An autopsy of the body revealed the intricacies of Tanzler’s work, which included a glass tube inserted between her legs, forming a makeshift vagina, although Tanzler never admitted to necrophilic acts, he was concerned about the collapse of her lower abdomen. ( light down. Enter tanzler portrait, Milagro in the sky)

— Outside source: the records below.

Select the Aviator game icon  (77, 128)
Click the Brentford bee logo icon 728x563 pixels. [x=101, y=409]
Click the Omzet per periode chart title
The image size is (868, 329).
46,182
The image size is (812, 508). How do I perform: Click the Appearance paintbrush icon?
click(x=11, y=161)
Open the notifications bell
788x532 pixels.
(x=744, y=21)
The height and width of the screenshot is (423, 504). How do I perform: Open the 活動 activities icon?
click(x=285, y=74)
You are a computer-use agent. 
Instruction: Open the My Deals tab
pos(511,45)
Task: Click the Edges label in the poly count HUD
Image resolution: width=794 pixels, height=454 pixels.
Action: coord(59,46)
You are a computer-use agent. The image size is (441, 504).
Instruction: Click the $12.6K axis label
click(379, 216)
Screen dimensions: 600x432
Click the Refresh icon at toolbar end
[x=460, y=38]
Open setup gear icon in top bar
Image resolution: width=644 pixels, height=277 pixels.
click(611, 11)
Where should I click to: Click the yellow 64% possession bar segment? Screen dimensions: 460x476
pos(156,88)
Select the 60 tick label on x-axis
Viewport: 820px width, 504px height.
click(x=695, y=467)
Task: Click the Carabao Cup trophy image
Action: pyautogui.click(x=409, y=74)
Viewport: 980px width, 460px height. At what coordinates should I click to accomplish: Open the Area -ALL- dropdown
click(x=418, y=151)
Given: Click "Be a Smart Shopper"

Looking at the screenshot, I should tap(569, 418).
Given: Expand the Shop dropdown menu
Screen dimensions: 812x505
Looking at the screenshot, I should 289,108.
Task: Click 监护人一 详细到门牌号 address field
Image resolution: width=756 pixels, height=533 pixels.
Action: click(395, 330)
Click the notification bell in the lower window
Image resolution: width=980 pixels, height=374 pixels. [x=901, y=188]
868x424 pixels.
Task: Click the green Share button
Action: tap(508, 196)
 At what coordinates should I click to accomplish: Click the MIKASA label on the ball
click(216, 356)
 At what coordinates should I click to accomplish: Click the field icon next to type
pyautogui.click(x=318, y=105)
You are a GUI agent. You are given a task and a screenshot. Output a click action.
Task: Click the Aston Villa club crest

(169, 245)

A psychiatric evaluation determined that Tanzler was competent to stand trial. According to several reports, Doctor Tanzler stated that his ultimate plan was to fly Maria Elena Milagro de Hoyos, “ high into the stratosphere, so that beams of radiation from outer space could penetrate her tissues and restore life to her somnolent form.”

Despite the bitterness and hurt felt by the Milagro de Hoyos family, the statute of limitations had long-since expired on the desecration of Maria Elena’s grave, leaving Tanzler free to go home, to his abandoned marital bower. ( light up. Milagro is examined by human spectators)

Maria Elena’s body was placed on display at a local funeral home, where nearly 7,000 people came to see the beautiful, doll-like corpse for themselves, and always for a fee.

( Light down. enter cemetery. Focus on blank grave.) Maria Elena’s body was not returned to her mausoleum, but finally laid to rest, once and for all, in an unmarked grave Key West Cemetery. ( enter tanzler portrait and wife.)

Carl Tanzler relocated to the nearby county of Pasco, Florida. He was supported by the estranged mother of his children. Lights up. Enter Milagro with mask in place and Tanzler)

Dr. Tanzler used the cast he had made of Maria Elena’s death mask to create a new mannequin of his would-be bride. On July 3rd, 1952, upon his death, he was discovered on the floor of his simple room, cradled in the arms of his effigy. Now only a doll, Maria Elena Milagro de Hoyos was simply his bride manufactured from a dream; She remains forever girl who was called “ miracle.”